• **Entries on locating words and elements**:
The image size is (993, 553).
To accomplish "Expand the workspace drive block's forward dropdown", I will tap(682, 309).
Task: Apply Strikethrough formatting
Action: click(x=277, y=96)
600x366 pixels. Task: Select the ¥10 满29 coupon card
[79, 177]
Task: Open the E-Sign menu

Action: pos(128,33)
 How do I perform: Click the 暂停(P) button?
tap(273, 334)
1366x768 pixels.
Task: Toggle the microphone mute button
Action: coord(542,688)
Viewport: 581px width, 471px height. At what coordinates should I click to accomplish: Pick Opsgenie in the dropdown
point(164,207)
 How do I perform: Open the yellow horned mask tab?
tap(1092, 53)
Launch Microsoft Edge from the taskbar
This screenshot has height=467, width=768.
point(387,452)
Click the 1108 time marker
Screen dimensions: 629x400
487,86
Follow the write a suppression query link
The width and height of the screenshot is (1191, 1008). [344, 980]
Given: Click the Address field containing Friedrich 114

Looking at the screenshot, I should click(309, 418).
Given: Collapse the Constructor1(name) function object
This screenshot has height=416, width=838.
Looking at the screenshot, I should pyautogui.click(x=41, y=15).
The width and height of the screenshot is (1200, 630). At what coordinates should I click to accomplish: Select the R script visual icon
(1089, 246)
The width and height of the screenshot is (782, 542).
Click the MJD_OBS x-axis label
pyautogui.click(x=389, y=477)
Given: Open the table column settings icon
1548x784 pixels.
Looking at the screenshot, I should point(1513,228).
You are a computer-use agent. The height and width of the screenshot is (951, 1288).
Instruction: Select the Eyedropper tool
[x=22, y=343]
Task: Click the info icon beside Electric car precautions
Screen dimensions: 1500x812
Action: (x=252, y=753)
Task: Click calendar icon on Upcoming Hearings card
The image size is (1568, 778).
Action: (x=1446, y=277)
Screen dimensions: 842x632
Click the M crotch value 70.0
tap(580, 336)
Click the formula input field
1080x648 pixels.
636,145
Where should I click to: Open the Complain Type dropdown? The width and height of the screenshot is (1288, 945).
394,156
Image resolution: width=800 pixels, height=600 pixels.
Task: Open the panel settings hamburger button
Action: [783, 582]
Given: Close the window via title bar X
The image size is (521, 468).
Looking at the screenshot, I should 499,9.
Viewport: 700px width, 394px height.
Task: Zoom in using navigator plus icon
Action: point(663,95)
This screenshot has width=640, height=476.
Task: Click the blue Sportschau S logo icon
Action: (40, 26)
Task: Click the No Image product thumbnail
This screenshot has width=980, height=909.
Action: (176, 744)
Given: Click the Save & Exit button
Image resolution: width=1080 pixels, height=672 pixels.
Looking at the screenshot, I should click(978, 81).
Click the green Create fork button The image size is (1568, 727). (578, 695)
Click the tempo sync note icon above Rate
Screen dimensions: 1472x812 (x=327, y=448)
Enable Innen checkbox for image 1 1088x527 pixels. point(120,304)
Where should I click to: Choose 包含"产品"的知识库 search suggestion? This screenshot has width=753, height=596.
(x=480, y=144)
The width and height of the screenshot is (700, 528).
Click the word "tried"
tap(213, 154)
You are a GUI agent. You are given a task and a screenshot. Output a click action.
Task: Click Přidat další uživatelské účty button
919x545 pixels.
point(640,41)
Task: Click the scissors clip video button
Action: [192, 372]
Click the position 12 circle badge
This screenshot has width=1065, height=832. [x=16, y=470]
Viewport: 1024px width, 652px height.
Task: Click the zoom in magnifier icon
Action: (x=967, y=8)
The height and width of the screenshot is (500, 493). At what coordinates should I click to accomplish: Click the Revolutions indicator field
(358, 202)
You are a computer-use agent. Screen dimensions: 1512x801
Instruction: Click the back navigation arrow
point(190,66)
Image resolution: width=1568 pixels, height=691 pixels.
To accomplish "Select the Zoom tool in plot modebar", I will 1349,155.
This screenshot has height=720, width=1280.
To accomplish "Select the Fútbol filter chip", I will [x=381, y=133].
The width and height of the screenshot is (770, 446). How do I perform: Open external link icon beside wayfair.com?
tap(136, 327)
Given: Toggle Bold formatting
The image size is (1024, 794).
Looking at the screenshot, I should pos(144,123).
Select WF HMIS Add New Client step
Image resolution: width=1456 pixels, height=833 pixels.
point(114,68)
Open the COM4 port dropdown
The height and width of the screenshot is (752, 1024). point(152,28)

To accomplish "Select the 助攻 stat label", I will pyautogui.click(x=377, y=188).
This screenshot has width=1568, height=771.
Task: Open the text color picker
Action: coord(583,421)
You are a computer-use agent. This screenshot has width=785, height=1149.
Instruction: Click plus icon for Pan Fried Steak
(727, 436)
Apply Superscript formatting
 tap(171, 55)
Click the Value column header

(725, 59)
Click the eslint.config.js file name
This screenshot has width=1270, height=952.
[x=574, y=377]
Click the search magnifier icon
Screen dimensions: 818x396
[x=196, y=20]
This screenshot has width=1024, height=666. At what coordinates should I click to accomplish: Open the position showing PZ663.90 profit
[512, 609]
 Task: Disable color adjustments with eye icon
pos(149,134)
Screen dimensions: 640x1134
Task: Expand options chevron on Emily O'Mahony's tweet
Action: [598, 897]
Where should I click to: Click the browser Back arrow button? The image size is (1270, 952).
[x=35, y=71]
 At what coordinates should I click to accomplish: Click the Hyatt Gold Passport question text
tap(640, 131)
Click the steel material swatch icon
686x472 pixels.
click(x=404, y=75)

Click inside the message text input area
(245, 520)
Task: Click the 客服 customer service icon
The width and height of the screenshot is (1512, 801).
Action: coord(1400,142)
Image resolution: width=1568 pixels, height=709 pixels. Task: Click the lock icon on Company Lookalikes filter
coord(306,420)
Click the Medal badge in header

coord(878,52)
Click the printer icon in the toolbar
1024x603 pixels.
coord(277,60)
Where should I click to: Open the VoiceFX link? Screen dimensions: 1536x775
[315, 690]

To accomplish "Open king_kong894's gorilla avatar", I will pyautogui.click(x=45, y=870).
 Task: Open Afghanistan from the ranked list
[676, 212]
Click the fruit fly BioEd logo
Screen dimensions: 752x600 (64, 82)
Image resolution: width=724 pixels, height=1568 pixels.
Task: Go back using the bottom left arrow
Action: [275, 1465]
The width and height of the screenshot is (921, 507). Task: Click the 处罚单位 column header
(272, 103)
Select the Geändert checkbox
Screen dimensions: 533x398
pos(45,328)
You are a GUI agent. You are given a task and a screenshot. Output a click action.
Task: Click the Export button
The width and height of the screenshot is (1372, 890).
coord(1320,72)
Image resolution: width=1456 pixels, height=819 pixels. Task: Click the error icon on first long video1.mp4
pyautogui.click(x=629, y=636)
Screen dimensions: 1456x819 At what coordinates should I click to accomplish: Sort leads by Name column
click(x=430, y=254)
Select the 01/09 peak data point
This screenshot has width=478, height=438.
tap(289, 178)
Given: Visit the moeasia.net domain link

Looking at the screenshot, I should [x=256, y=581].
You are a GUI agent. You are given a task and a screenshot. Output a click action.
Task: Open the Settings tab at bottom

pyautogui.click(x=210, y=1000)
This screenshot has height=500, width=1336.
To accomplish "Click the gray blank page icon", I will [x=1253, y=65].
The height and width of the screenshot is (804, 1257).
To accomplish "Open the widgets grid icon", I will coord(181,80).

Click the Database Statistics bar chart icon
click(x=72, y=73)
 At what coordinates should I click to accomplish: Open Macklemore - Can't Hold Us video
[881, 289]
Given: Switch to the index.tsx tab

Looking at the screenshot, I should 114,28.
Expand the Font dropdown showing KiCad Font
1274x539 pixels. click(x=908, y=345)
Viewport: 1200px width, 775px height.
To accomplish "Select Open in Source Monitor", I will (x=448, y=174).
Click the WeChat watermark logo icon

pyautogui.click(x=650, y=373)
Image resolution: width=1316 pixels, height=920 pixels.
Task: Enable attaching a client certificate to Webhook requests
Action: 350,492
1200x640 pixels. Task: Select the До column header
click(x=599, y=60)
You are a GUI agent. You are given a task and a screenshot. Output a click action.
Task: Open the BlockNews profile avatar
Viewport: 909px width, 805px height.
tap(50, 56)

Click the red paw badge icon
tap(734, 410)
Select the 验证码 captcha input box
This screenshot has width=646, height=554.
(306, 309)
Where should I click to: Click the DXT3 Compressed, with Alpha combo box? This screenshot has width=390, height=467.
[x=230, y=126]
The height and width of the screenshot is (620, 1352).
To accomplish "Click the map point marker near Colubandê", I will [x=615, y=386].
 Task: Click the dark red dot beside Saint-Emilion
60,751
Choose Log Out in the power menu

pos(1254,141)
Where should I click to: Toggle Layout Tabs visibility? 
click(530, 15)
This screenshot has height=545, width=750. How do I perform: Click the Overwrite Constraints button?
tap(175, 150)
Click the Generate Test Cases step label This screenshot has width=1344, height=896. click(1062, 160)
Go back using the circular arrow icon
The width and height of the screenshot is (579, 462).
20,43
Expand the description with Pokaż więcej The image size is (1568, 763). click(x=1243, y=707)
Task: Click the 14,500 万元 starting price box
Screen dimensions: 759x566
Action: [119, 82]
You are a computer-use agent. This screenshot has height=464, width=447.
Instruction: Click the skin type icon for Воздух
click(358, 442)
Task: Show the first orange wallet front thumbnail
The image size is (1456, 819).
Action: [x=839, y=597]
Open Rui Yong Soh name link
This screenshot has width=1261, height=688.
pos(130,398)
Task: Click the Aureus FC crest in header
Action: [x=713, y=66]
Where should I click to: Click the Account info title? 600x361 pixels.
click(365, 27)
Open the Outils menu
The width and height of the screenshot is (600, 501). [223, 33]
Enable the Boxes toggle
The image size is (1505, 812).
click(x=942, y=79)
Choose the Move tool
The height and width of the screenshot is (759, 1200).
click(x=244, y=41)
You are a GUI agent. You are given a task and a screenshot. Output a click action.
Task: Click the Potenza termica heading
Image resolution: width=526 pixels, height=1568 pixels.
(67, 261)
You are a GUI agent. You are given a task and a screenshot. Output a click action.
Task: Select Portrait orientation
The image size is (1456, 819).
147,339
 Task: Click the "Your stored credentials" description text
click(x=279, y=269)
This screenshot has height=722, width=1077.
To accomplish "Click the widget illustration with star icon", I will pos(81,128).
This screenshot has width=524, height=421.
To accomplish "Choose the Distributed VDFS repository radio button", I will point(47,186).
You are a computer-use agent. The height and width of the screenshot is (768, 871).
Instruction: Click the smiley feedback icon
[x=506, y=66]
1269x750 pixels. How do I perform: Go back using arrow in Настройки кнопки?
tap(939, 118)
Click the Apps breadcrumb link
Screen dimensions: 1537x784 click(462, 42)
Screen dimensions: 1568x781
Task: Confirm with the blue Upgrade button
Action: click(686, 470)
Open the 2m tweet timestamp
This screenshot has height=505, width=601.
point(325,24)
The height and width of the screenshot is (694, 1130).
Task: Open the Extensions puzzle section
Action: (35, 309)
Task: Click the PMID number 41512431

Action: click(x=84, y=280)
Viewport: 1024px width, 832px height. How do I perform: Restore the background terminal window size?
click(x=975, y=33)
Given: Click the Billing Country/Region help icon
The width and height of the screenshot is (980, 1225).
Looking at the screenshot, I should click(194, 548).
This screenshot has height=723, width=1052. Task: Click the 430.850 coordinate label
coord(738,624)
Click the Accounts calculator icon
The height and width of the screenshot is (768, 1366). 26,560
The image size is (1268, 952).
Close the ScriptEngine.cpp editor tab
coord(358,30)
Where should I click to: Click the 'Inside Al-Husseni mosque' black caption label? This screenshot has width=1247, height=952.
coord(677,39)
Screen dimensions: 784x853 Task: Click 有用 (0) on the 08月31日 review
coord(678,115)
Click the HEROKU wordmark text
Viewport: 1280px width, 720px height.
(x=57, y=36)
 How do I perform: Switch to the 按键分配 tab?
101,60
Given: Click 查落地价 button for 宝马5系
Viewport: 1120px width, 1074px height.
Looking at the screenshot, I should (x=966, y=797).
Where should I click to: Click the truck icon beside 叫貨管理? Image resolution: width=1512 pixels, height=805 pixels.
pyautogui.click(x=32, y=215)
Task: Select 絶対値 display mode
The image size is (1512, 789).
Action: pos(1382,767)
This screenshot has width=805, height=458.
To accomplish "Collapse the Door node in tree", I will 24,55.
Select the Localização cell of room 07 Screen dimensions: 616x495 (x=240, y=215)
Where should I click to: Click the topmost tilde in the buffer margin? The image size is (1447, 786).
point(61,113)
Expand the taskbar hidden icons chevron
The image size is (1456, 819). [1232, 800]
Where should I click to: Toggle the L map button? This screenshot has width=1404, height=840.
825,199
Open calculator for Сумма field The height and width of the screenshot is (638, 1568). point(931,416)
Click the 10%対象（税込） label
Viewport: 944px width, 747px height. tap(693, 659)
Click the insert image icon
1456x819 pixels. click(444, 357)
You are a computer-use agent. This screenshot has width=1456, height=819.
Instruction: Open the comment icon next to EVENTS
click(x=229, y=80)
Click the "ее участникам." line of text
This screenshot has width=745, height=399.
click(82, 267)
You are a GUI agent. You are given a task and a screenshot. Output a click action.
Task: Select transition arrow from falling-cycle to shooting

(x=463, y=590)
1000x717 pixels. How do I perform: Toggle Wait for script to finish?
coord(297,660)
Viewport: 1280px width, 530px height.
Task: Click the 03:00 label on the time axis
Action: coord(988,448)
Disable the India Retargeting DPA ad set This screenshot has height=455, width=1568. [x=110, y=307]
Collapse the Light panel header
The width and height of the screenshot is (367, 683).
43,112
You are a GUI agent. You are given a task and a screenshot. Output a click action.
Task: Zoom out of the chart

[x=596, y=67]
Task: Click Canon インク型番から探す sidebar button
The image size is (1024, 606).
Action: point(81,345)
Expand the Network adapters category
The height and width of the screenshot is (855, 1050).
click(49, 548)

• **AIM OF THE TASK**: Quote the records verbatim, beginning at the start of the records and ending after the line that contains "tap(1092, 53)".

• **RIGHT ANSWER**:
The image size is (993, 553).
To accomplish "Expand the workspace drive block's forward dropdown", I will tap(682, 309).
Task: Apply Strikethrough formatting
Action: click(x=277, y=96)
600x366 pixels. Task: Select the ¥10 满29 coupon card
[79, 177]
Task: Open the E-Sign menu

Action: pos(128,33)
 How do I perform: Click the 暂停(P) button?
tap(273, 334)
1366x768 pixels.
Task: Toggle the microphone mute button
Action: coord(542,688)
Viewport: 581px width, 471px height. At what coordinates should I click to accomplish: Pick Opsgenie in the dropdown
point(164,207)
 How do I perform: Open the yellow horned mask tab?
tap(1092, 53)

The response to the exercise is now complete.